Available data:
......

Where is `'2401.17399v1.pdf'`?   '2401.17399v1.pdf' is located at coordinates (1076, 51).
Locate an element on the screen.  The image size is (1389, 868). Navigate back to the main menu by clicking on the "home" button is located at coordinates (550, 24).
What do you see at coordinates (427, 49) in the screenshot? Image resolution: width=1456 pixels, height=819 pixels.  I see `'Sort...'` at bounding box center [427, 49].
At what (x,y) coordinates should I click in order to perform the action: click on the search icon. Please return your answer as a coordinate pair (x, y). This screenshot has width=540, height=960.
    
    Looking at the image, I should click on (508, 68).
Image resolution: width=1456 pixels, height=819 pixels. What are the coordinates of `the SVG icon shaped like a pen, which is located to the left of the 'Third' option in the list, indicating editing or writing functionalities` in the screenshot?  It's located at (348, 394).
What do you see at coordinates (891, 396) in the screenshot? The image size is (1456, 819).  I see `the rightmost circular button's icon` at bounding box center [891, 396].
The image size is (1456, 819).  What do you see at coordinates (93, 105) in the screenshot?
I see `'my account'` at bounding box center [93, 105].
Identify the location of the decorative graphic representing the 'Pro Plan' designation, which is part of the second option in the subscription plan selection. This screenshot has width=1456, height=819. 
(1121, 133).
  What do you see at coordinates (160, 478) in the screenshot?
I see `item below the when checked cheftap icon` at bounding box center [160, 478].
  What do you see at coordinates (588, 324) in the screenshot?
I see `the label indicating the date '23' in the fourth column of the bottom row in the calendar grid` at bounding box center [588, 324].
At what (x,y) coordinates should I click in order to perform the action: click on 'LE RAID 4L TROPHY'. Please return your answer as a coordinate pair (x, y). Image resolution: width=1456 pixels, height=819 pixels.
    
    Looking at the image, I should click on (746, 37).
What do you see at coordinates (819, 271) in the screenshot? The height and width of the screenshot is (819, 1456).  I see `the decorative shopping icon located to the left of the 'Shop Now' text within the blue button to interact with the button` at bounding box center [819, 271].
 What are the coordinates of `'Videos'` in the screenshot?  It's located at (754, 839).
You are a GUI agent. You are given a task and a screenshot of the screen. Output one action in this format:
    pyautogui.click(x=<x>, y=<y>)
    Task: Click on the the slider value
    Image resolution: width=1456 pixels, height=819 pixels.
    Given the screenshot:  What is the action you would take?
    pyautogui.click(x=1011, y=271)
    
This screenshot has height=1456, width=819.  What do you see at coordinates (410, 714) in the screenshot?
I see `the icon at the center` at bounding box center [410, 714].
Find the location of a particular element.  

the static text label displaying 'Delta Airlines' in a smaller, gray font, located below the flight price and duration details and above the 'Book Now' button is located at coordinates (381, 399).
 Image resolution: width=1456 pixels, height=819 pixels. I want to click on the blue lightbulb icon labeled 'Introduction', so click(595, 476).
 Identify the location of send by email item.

......

Directions for this task: From the records above, pick out and copy every line that contains the word "element". Case matters.

Written reply:
Locate an element on the screen.  The image size is (1389, 868). Navigate back to the main menu by clicking on the "home" button is located at coordinates (550, 24).
Find the location of a particular element.  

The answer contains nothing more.